- DIRECTIONS
Run through the records and, wherever a line holds the word "product", return that line.

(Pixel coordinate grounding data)
───

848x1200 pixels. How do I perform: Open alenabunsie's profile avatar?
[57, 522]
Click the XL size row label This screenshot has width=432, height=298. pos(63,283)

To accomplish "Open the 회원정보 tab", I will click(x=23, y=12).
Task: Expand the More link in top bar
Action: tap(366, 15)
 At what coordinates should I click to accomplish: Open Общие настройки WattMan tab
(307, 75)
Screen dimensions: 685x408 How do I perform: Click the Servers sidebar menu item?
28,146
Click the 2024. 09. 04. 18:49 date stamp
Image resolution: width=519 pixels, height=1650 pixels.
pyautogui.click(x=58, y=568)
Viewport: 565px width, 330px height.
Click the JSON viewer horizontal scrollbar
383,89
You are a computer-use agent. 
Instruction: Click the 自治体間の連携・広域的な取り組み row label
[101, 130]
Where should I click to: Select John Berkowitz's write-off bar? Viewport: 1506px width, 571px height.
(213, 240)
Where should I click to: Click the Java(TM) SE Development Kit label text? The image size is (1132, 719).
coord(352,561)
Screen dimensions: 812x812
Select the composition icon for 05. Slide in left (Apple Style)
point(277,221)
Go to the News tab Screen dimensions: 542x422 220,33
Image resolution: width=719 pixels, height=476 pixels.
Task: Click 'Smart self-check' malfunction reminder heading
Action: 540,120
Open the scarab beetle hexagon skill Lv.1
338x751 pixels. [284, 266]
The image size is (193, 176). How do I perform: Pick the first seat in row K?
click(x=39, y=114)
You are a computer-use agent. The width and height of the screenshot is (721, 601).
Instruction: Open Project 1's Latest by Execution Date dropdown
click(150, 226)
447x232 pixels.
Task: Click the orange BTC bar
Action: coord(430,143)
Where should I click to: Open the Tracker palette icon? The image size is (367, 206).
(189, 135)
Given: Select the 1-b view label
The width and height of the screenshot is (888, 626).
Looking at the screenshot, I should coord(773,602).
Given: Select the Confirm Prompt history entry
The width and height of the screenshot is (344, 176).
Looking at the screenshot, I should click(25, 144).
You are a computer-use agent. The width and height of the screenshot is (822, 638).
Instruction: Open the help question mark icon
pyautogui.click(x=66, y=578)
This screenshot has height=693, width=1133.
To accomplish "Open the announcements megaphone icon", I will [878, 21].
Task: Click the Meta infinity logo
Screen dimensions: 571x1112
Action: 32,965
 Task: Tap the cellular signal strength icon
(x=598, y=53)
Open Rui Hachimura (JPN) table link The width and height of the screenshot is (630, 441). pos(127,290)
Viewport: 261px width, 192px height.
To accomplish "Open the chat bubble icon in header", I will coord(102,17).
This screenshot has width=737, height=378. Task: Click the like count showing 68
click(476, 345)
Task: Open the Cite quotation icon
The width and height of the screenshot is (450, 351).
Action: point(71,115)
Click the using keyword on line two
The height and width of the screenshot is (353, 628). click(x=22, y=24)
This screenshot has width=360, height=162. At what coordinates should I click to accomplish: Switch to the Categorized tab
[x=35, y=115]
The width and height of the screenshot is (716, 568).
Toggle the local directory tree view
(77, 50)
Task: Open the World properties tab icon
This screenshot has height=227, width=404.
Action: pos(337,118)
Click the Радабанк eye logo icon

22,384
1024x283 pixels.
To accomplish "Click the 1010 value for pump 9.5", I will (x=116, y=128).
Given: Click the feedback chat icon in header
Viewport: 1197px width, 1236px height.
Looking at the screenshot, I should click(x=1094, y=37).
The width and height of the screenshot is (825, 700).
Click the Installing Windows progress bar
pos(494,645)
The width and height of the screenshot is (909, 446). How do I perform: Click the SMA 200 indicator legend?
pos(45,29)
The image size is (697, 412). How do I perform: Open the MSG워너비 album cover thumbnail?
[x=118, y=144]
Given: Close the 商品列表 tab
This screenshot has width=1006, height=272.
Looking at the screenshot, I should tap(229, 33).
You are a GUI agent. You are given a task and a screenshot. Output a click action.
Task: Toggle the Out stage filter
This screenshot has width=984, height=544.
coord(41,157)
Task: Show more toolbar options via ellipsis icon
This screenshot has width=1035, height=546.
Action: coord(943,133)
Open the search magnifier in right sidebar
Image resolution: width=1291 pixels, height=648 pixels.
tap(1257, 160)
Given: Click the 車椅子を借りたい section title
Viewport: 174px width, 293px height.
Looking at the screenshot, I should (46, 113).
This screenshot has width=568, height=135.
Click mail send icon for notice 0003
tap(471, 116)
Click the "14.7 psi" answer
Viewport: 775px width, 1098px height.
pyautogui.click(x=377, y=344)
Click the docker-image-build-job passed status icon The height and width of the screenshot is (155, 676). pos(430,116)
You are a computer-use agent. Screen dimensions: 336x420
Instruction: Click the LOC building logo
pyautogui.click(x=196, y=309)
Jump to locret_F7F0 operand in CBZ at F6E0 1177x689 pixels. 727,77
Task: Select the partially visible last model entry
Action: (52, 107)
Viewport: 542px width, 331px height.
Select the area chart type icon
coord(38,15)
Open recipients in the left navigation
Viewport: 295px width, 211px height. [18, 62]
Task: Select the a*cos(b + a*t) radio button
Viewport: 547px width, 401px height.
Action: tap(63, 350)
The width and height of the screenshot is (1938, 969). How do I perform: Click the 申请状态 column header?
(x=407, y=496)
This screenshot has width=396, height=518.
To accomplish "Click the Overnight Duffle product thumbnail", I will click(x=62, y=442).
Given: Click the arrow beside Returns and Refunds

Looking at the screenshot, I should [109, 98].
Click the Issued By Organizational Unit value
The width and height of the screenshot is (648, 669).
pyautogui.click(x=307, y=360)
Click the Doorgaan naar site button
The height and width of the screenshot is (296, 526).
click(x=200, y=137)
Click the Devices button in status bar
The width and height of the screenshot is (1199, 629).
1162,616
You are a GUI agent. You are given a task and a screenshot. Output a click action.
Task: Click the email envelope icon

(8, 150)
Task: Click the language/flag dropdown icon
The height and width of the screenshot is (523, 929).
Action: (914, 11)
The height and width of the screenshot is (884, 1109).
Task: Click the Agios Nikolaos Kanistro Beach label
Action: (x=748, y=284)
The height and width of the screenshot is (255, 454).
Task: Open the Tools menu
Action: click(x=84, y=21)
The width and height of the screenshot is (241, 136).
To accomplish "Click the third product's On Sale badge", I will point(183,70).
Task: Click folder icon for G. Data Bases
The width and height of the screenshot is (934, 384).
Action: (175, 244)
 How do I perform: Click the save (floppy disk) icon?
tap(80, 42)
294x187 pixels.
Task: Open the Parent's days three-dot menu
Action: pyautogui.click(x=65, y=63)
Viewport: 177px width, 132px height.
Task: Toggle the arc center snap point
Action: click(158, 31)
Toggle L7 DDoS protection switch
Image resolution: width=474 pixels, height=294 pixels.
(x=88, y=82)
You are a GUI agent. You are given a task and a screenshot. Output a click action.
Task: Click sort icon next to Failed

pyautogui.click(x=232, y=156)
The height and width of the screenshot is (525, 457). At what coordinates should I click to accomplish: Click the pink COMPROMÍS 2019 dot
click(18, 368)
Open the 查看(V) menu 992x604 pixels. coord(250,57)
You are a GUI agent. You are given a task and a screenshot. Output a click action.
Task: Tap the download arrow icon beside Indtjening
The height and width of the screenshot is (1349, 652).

───

- TASK RESPONSE
To accomplish "Click the Overnight Duffle product thumbnail", I will click(x=62, y=442).
To accomplish "Click the third product's On Sale badge", I will point(183,70).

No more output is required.